[Review] PassCode – bite the bullet
My thoughts on PassCode’s second outing since signing with Universal Music Japan.
Release Date: April 12th 2017
1. bite the bullet
A lot of people really like PassCode, like really like them. I also like PassCode, not quite as much as some of you but well enough all the same. I’m a pretty big fan of their earlier work especially, more specifically the “ALL is VANITY” era if we have to put a time frame on it. It was some pretty fun “Digital Hardcore” music as the kids call it these days. Naturally that sound has evolved over time and become what so many people now love today.
So “bite the bullet” is PassCode’s second offering since signing a major label deal with Universal Music Japan. It’s no secret that I had some pretty mixed feelings about their previous single “MISS UNLIMITED” (review here). They at least managed to escape the clutches of Avex, so that’s one positive to take away from it but nothing PassCode has done recently has really blown me away. Nothing has been particularly unenjoyable either though.
Coming in to this single, I’m not really sure what else there is left to see from PassCode under UMJ. They pretty much threw everything but the kitchen sink into “MISS UNLIMITED”. Between the title track and the b-sides we heard practically everything PassCode has had to offer for a while now. It’s great if you’re super into all things PassCode, and are dare I say it a “diehard fan” but for the casual listener like I am these days, I can get all of this stuff on past releases. A pretty negative mindset to come into this with I will admit, but I’m not being paid to bullshit anyone so let’s see what’s going on with this new single here.
Things naturally start off with “bite the bullet”, which is a very accurate description of what it felt like I was doing when I handed over money to iTunes for this release. I felt slightly better about my purchase when my ears were greeted with some pretty solid harsh vocals to open up the song. Good to hear that the influence of a new label hasn’t sought to do away with the edgier elements of PassCode’s sound in favor of something more commercial just yet.
From there we get a bit of rapping, which I thought was somewhat out of place but they do feature it a bit throughout the song so sure why not (sink meet kitchen, etc). Apart from that, the usual PassCode vocoded vocals and synthesizers are all in play here. There’s quite a bit going on in the song but for me it lacks that killer hook that you’d sort of expect, but maybe that’s just me. This song has some good parts (the harsh vocals and some of the synth work specifically) but the sum of said parts just feels like something you’ve heard a lot of before. Not a bad song, just overly derivative.

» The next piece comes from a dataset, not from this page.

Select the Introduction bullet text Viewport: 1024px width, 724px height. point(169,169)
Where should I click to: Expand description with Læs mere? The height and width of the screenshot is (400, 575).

“LOST” is listed as the second track on the iTunes EP version of this release and is the b-side that is found on the “Normal Edition” of the physical release. It’s at this point that I’d typically make some kind of smartass remark about how I’m feeling pretty lost right now when it comes to PassCode, but this review is already sounding way too negative and I don’t want any of you hunting me down. All caps English song titles do very much appear to be the hot trend right now though.
The funny thing about this song is that it kinda sounds like something NEVE SLIDE DOWN would put out. They’re PassCode’s sister group who I’ve been really enjoying since their debut and have reviewed both of their releases thus far. PassCode did throw in a harsh vocal “breakdown” of sorts so it’s not totally a NEVE song but honestly I really liked this one. It didn’t try to do too much and the vocals were decently catchy. I don’t need a ton of bells and whistles, just give me solid fundamentals.
The second b-side is “Catharsis” and is found on the “Limited Edition” version of the single. “Catharsis” is the process of releasing strong or repressed emotions as a way of providing relief from them so I kind of expect a bunch of growling and screaming if I’m judging a book by its cover. As the song starts it appears I may have missed the mark as it’s all a very mellow affair, with some pretty bright sounding instrumentals.
In fact, there’s no screaming at all in this song until the second to last verse. In all honesty they could have just left it out and we’d all be going “Oh PassCode, you got us good!”…just me? Okay. This is a pretty good song, not really what you’d expect from PassCode and probably not heavy enough for most of their fans. If this was Avex this probably would have been the a-side but then again I like this more than I liked the a-side. If you’re not usually into PassCode, this is a pretty tame entry point if you’re interested.
Most PassCode fans probably didn’t read past my criticisms of the a-side so if you made it this far, thanks for that. I honestly think the b-sides were the more interesting songs on this single and “Catharsis” especially has me rethinking that kitchen sink comment I made near the start. On the whole I’m coming out of this review feeling more positive than I did coming in.
PassCode are obviously going to do just fine regardless of my thoughts on their recent output. The majority of their fans seem to be enjoying it too so my opinions are obviously not of the popular variety. I still like the group though and they still put out some enjoyable music. I just have to dig a bit deeper than the a-side for it is all.